Text excerpt:
_ _ _ _ _

Jan 12

to the abyss I say!

Cave_bing_abyss_1920x1200Recently in a conversation with a lady about musicality I described one quality that more mature leaders look for in followers. I described it as “I’d like her to follow me even if I was heading to an abyss”.

This vision originates from one of the most remarkable things I witnessed in the dance floors in Buenos Aires. Individuality and musicality are very tied and it was an amazing sight to witness dancers that had a distinctive, unique and coherent musicality. Don’t get me wrong, anyone can have a very distinct and unique way of moving. All beginners do in fact. But in order for it to make sense and present itself as artful event it needs to be rooted on solid musical grounds and make sense as a whole.

A dancer’s musicality needs to be built and nourished with creative elements upon solid building blocks. It is the life long arduous work of a creative dancer to constantly keep tuning these elements. Some times a re-thinking of some groundwork is in place, to revisit what we learned in our first classes. Other times we strive for refining tiny details that for some reason we believe are deeply important.

_ _ _ _ _

Entries shown:
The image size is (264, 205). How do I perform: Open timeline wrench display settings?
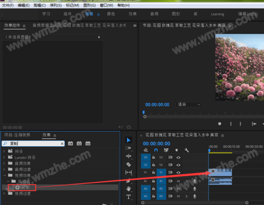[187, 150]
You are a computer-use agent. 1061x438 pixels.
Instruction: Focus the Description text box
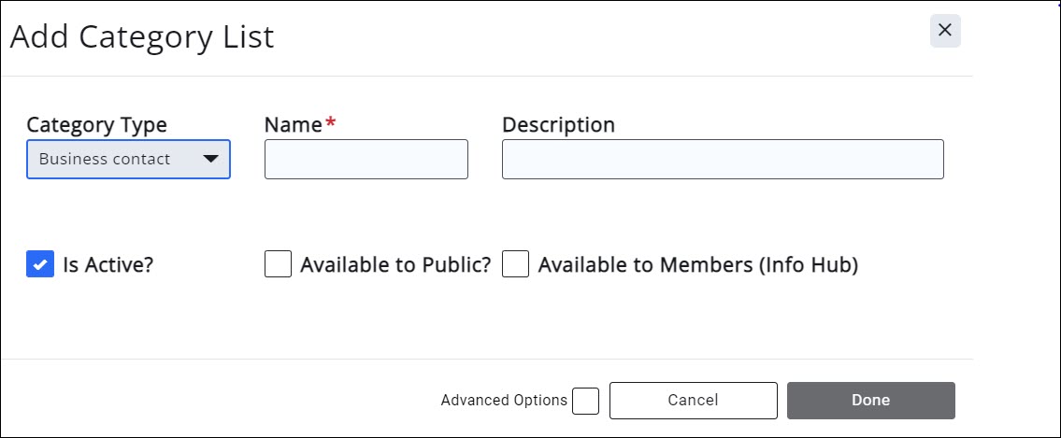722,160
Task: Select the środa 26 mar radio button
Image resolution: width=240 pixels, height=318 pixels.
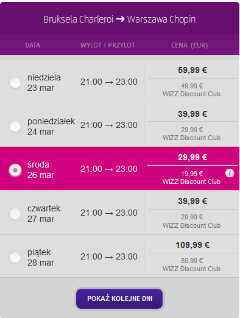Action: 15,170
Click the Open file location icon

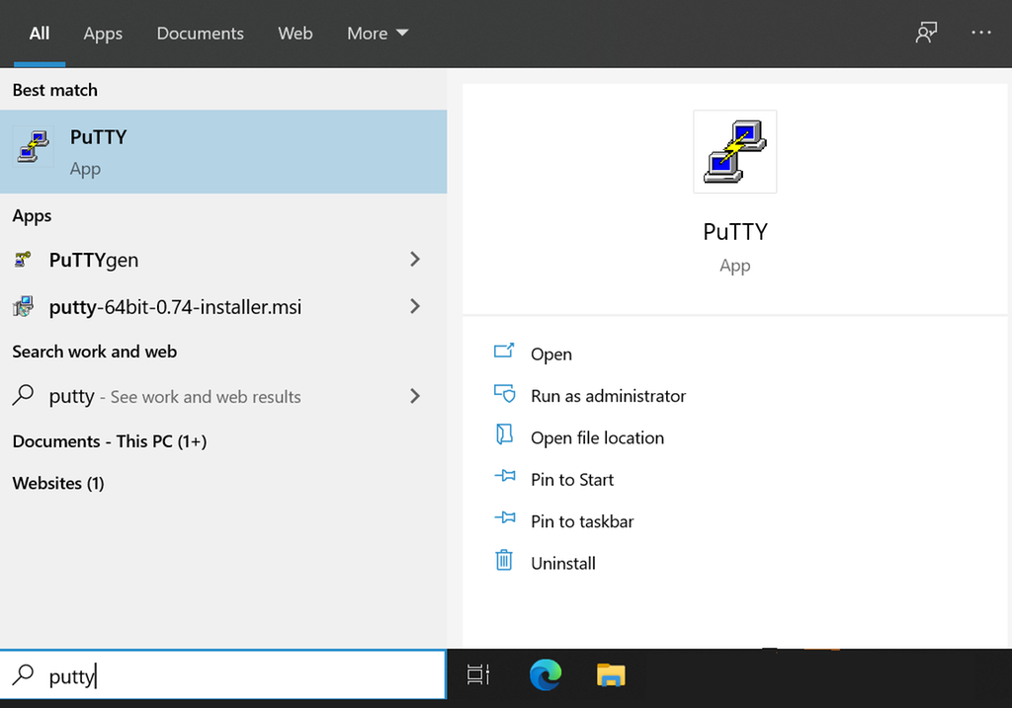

_ _ _ _ _

To be done:
- A) According to the post on dance musicality, where did the writer see dancers with a distinctive, unique and coherent musicality?
- B) Carry the post on dance musicality forward from its final sentence.
The lines have no connection to the post on dance musicality.

Answers to each task:
- A) On the dance floors in Buenos Aires.

- B)
All these changes will reflect itself on fundamental approaches to the whole dance. Changes in the groundwork of our musicality building may change a milonga approach radically. We may shift from a more straightforward stepping on most beats to a seemingly less comprehensible way of moving like emphasizing instruments or global mood of the song. Higher level tweaking manifest themselves in how one swings rhythmically just like a jazz musician swings through a melody. As one matures these things keep driving us towards a higher understanding of the dance and music.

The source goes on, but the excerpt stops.